Study Feeds Concerns About MI Risk With Testosterone Tx

2014-01-31 00:00:001538

Filling a prescription for testosterone therapy was associated with a greater risk of having a nonfatal myocardial infarction (MI) in the next 3 months, a large observational study showed.

The risk after a prescription was filled was more than doubled in men 65 and older overall compared with that in the year before the prescription (rate ratio 2.19, 95% CI 1.27-3.77), according to Robert Hoover, MD, ScD, of the National Cancer Institute in Bethesda, Md., and colleagues.

For younger men, testosterone therapy was associated with a greater risk only among those with pre-existing heart disease (RR 2.90, 95% CI 1.49-5.62), the researchers reported online in PLOS One.

"Given the rapidly increasing use of testosterone therapy, the current results, along with other recent findings, emphasize the urgency of the previous call for clinical trials adequately powered to assess the range of benefits and risks suggested for such therapy," they wrote.

"Until that time, clinicians might be well advised to include serious cardiovascular events in their discussions with patients of potential risks, particularly for men with existing cardiovascular disease."

A potential cardiovascular risk tied to testosterone therapy -- which is becoming more popular, particularly among younger men -- drew attention based on the results of multiple studies released in recent years. In 2010, a small randomized trial showed that older men treated with testosterone therapy improved their strength and mobility, but at the cost of a greater cardiovascular risk.

A meta-analysis of smaller studies yielded a similar result, and the point was driven home last year by a study showing that male veterans who were undergoing coronary angiography had an elevated risk of all-cause death, MI, and ischemic stroke associated with the use of testosterone therapy.

But those prior studies did not have enough patients to explore the relationship in men with and without pre-existing heart disease and did not include very many younger men.

Both issues were addressed in the current study, which included 55,593 men who filled a first prescription for testosterone therapy and were included in a large healthcare claims database. The researchers compared the rate of acute MI in the 90 days after the prescription to that in the year before the prescription was filled.

In the overall cohort, the risk of nonfatal MI was higher by 36% in the post-prescription period (4.75 versus 3.48 acute MIs per 1,000 persons per year; RR 1.36, 95% CI 1.03-1.81).
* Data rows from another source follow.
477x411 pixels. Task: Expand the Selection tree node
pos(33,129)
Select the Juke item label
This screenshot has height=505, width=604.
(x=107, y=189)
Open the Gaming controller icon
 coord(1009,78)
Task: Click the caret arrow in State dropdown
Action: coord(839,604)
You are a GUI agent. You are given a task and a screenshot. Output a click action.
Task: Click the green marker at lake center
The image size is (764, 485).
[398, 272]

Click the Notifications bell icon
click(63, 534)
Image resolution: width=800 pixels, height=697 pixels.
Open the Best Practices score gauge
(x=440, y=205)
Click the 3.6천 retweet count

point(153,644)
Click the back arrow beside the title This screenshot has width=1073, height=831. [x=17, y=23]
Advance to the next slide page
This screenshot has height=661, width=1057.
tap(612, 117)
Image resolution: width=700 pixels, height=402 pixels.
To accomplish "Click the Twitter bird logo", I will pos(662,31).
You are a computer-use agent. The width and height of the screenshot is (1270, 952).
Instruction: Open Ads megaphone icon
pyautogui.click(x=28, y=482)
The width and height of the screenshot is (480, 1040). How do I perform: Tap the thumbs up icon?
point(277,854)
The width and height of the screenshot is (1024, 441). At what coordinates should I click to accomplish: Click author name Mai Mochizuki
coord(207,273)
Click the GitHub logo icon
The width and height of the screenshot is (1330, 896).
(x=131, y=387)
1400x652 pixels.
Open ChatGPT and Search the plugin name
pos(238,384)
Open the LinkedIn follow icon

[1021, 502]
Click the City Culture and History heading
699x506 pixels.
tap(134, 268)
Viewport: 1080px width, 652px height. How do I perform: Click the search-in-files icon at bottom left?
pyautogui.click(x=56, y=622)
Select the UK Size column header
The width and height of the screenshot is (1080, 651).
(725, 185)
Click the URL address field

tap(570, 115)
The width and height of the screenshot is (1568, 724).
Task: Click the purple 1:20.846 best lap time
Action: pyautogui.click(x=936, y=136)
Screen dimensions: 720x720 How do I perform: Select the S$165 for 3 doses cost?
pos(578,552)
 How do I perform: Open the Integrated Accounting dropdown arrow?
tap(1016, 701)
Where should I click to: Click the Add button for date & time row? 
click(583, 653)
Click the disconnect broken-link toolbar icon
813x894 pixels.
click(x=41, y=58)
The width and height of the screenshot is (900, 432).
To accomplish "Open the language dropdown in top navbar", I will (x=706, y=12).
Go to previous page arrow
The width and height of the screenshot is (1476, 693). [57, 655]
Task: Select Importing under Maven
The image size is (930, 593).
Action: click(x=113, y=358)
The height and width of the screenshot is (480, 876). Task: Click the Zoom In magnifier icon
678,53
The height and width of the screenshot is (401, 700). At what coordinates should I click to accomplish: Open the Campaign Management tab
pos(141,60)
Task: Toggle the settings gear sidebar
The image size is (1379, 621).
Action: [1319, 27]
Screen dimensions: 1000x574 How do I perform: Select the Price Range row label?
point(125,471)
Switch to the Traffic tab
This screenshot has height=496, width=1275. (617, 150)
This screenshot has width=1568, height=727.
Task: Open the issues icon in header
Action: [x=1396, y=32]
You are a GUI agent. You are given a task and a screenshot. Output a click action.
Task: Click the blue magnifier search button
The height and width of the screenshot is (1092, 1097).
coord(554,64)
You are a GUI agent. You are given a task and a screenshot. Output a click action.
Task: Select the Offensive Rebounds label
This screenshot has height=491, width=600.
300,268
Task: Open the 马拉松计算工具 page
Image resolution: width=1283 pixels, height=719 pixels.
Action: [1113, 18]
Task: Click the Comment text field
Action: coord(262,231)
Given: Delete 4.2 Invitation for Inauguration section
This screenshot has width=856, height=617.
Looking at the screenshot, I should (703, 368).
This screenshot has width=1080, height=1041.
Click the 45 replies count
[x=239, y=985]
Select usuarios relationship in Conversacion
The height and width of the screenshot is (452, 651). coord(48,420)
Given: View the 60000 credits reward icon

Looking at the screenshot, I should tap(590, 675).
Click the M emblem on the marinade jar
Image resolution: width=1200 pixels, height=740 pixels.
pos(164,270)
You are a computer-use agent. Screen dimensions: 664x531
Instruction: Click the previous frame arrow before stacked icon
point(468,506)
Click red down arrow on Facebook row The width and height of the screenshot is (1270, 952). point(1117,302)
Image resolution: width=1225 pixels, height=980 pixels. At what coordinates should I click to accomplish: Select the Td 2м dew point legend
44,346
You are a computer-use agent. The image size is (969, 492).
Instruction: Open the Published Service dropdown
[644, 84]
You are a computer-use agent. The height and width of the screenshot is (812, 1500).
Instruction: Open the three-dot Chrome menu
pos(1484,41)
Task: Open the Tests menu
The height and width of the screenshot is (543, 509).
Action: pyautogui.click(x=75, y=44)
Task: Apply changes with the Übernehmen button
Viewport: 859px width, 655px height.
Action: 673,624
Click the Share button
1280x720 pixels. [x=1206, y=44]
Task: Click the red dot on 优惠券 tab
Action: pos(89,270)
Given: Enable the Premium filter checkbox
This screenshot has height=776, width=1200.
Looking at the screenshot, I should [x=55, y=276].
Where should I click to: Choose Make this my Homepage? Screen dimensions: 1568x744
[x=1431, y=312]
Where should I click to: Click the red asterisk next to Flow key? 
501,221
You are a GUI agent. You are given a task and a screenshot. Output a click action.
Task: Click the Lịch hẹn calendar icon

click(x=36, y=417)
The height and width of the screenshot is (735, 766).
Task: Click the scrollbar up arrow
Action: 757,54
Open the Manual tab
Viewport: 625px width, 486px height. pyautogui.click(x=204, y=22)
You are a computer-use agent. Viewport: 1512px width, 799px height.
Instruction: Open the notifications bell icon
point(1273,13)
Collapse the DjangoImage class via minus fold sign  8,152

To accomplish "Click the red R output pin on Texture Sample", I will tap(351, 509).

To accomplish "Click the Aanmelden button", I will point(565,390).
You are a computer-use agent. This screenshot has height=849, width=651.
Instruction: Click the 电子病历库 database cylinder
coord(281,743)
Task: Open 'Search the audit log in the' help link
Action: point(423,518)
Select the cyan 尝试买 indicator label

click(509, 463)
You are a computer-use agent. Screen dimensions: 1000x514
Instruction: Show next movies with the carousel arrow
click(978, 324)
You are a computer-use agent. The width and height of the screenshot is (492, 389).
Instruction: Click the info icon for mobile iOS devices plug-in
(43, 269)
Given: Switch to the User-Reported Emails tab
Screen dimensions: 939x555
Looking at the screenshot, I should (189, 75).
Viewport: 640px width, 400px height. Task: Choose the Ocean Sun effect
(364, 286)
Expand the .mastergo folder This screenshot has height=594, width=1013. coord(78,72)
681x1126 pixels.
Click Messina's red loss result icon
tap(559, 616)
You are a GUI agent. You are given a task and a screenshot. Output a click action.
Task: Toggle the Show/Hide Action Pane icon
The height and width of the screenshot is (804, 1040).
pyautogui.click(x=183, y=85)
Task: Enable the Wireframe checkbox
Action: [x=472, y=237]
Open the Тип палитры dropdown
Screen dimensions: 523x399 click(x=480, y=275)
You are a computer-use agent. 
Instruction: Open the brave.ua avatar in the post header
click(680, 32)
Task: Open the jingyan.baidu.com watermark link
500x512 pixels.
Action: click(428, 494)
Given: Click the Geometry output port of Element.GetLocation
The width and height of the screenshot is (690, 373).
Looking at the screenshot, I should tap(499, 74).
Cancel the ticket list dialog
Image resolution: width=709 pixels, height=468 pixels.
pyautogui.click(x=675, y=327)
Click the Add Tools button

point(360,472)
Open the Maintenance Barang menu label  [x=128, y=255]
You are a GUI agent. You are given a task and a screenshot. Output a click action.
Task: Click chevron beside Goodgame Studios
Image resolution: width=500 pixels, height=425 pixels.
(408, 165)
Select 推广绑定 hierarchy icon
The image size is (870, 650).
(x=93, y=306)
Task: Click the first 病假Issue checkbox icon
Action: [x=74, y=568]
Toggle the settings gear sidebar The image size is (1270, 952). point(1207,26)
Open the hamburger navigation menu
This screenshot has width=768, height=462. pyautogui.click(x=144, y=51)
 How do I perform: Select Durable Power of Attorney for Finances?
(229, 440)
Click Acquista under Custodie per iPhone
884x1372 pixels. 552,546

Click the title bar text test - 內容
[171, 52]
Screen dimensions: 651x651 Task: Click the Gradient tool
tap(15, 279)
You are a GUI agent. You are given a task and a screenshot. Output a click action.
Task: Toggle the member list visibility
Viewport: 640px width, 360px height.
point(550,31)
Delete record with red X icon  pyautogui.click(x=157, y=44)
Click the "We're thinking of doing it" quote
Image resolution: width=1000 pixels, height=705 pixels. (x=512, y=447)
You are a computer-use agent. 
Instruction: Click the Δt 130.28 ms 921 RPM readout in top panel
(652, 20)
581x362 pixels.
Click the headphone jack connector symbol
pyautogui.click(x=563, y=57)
The risk tended to increase with age (P=0.03 for trend).

For men 65 and older, the greater risk of MI seen in the 90 days after a prescription was filled was no longer apparent from 91 to 180 days among those who did not have a refill.

"Since we censored follow-up at the first refill, and the supply for most prescriptions was 30 to 90 days, it is likely that there was little use of the medication in the 91 to 180 day post-prescription interval when the risk declined," the authors noted. "Thus, the pattern of change in risk by supply of testosterone is consistent with an effect of the drug, and underscores the concerns raised by three recent studies in predominantly older men."

A drug effect also was supported by the lack of an association between filling a prescription for a phosphodiesterase type 5 inhibitor and risk of an acute MI.

In addition, there are plausible biological mechanisms to explain the relationship with testosterone therapy.

"Exogenous testosterone is associated with physiologic changes that predispose to clotting and thrombotic disorders, including increased blood pressure, polycythemia, reductions in HDL cholesterol, and hyperviscosity of the blood and platelet aggregation," the authors wrote. "Testosterone therapy also increases circulating estrogens, which may play a role in the observed excess of adverse cardiovascular-related events, given that estrogen therapy has been associated with this excess in both men and women."

The study was limited, however, by the observational design, the use of administrative data that lacked information on indications for treatment, and the inclusion of nonfatal MIs only.